BRASILIA—Allies of Brazil’s right-wing President Jair Bolsonaro are set to win leadership roles in Congress on Feb. 1, bolstering his standing but not necessarily his economic team’s reform agenda, analysts and politicians said.
Rodrigo Pacheco of the center-right Democrats party, whom Bolsonaro has endorsed, is expected to easily win election as president of the Senate, with 55-60 votes in the 81-seat chamber, according to risk consultancy Arko Advice.
Pacheco recently said he wouldn’t make a priority of privatizing Eletrobras, Latin America’s largest utility and one of the government’s biggest potential asset sales as it works to cut the fiscal deficit. He also disagrees with Bolsonaro’s policies easing environmental enforcement and gun sales.

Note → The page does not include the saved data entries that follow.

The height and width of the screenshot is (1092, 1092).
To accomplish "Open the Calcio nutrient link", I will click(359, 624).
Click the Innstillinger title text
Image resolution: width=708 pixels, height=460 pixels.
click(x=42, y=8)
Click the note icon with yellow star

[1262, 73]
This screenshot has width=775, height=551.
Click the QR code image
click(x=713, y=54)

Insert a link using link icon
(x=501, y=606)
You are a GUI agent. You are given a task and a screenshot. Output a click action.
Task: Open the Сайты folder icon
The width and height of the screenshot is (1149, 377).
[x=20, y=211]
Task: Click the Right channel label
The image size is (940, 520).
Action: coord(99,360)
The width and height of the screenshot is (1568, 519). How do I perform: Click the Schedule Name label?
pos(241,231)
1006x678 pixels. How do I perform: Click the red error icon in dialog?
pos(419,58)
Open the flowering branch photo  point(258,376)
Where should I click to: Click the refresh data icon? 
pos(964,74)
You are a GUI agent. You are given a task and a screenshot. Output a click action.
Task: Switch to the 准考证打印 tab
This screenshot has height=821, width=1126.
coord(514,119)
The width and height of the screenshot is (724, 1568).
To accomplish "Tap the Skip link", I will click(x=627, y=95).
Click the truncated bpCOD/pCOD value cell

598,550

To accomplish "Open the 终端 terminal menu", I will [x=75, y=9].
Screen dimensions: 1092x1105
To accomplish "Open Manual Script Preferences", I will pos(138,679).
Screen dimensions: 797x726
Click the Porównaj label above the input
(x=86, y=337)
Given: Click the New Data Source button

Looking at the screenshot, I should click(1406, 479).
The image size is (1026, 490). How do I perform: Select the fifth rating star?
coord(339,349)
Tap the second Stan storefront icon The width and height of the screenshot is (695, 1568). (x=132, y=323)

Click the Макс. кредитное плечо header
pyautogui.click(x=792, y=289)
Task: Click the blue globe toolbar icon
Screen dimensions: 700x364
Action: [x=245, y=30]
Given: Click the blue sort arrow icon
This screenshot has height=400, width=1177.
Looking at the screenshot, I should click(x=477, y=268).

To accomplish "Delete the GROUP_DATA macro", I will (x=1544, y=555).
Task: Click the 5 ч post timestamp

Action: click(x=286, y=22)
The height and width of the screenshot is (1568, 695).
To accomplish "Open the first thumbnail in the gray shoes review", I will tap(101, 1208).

For speaker of the lower house, the right-wing Liberal Party’s candidate, Arthur Lira, has widened his lead over Luiz Felipe Baleia Rossi, of the centrist MDB party, who is backed by left-wing lawmakers pushing to spend more on assistance to low-income Brazilians hurt by the coronavirus pandemic.
On Jan. 31, the center-right Democrats party decided not to back any candidate in the 513-seat chamber, effectively pulling its support for Baleia Rossi and ensuring Lira a majority.
The decision was a defeat for incumbent speaker Rodrigo Maia, a member of the Democrats party, who has sought to keep Congress independent from the Bolsonaro government in setting the legislative agenda.
Lira has some 280-300 votes, according to Congressman Marcelo Ramos, who is in line to become his deputy speaker.
Bolsonaro’s growing influence over Congress should dispel for now the growing clamor for impeachment from critics who have filed 57 requests to unseat him, mainly for his handling of the pandemic that has killed some 224,000 Brazilians.
Upset by the news that his party was abandoning his favored candidate, Maia reportedly threatened on Jan. 31 to authorize the opening of impeachment proceedings on his final day as speaker, according to newspapers Estado de S. Paulo and Folha de S.Paulo.
Representatives for Maia declined to comment on the reports.
Despite deep recession and the world’s second-deadliest COVID-19 outbreak, polls show Bolsonaro retaining his core support of a third of the electorate, though his negatives rose in January as the second wave of the pandemic began to bite.
His popular support, along with a growing willingness to discuss traditional horse-trading in Congress, have helped him secure a political base of center-right lawmakers.
Opening the pork-barrel tap has also helped. Newspaper Estado de S. Paulo reported last week that Bolsonaro authorized 3 billion reais ($550 million) in pork-barrel spending in the districts of 250 lawmakers and 35 senators.